From Voyageurs National Park on FB: Called “Catamaran” by locals, Bert Upton is among the strangest of historical characters on area waters. He lived in a hut built over a dug-out at Squirrel Narrows. Found frozen to death in the 1930s by Kettle Falls pioneer Oliver Knox; Upton was perched lifeless in the snow just a half-mile from his home. Shunning civilization, Upton defined the word hermit. First spotted rowing his crude log raft on Namakan, no one knows how he got there. Upton’s accent implied an English heritage but any personal inquiries brought a stony silence. Some suspected him a man fleeing the law; others saw a bizarre outcast; everyone knew he was peculiar. Just five feet tall and wildly unkempt, Catamaran wore hacked-off pants and walked barefoot with a stick. Winter demanded shoes but no socks, a cast-off Mackinaw, and a trailing cap made from the leg of old underwear. He was oddly religious, and suspicious of being poisoned. Surviving on snared rabbits and fish, he ofte...
remember your training
ReplyDeleteThis is me
ReplyDelete“2011! No! Don’t give into the sadness! 2011!!!!!!”

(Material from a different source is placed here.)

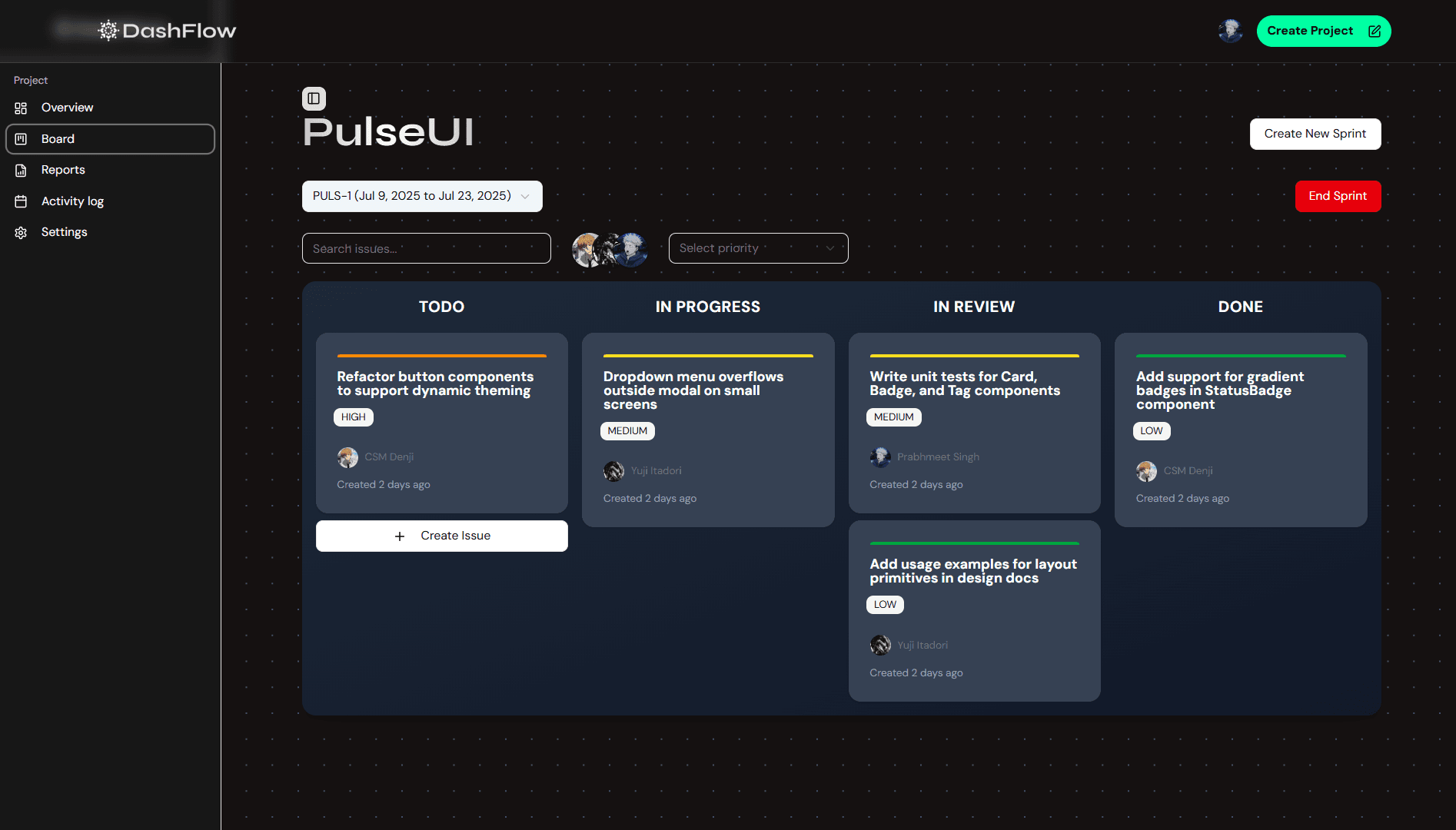Open Activity log via its calendar icon
Viewport: 1456px width, 830px height.
point(21,201)
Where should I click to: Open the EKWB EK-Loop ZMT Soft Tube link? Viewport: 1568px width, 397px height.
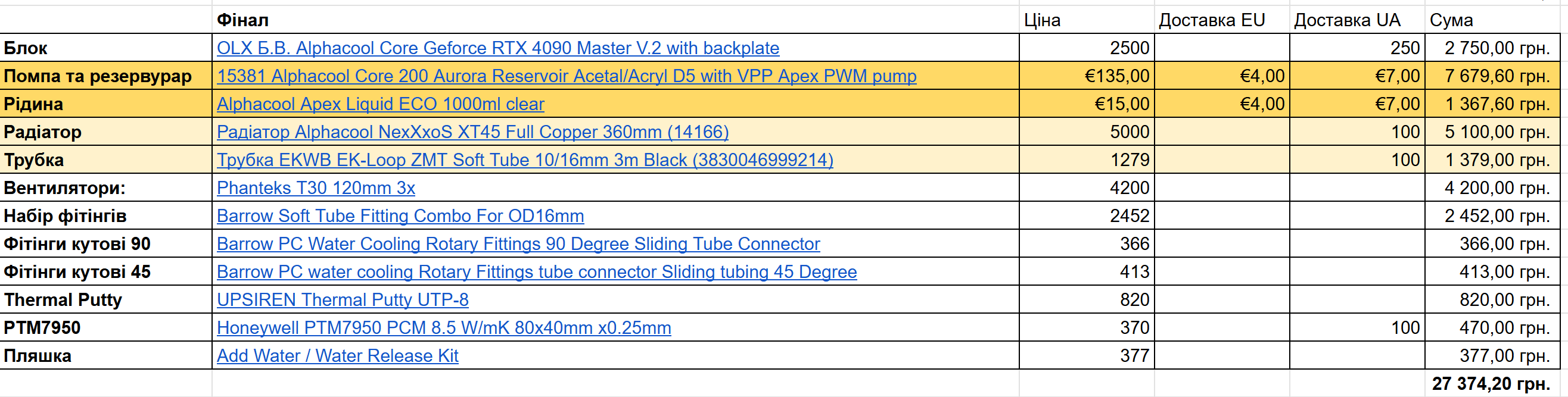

ReplyDeleteI think that scene did lasting damage to me as a kid. 10 years old, going to the movies, and some part of you realizes that your best friend may be so sad that he's just going to die, and there's nothing you can do about it. Right up there with the Wrath of Khan and E.T.
ReplyDeleteðŸ˜
ReplyDeleteI just plussed all the comments, but you won't know that.
ReplyDelete#toosoon
ReplyDeleteheh
ReplyDeleteDo not go gentle into that good night...
ReplyDeleteMatthew Nelson That scene is a grueling, half-hour horror show of horse death.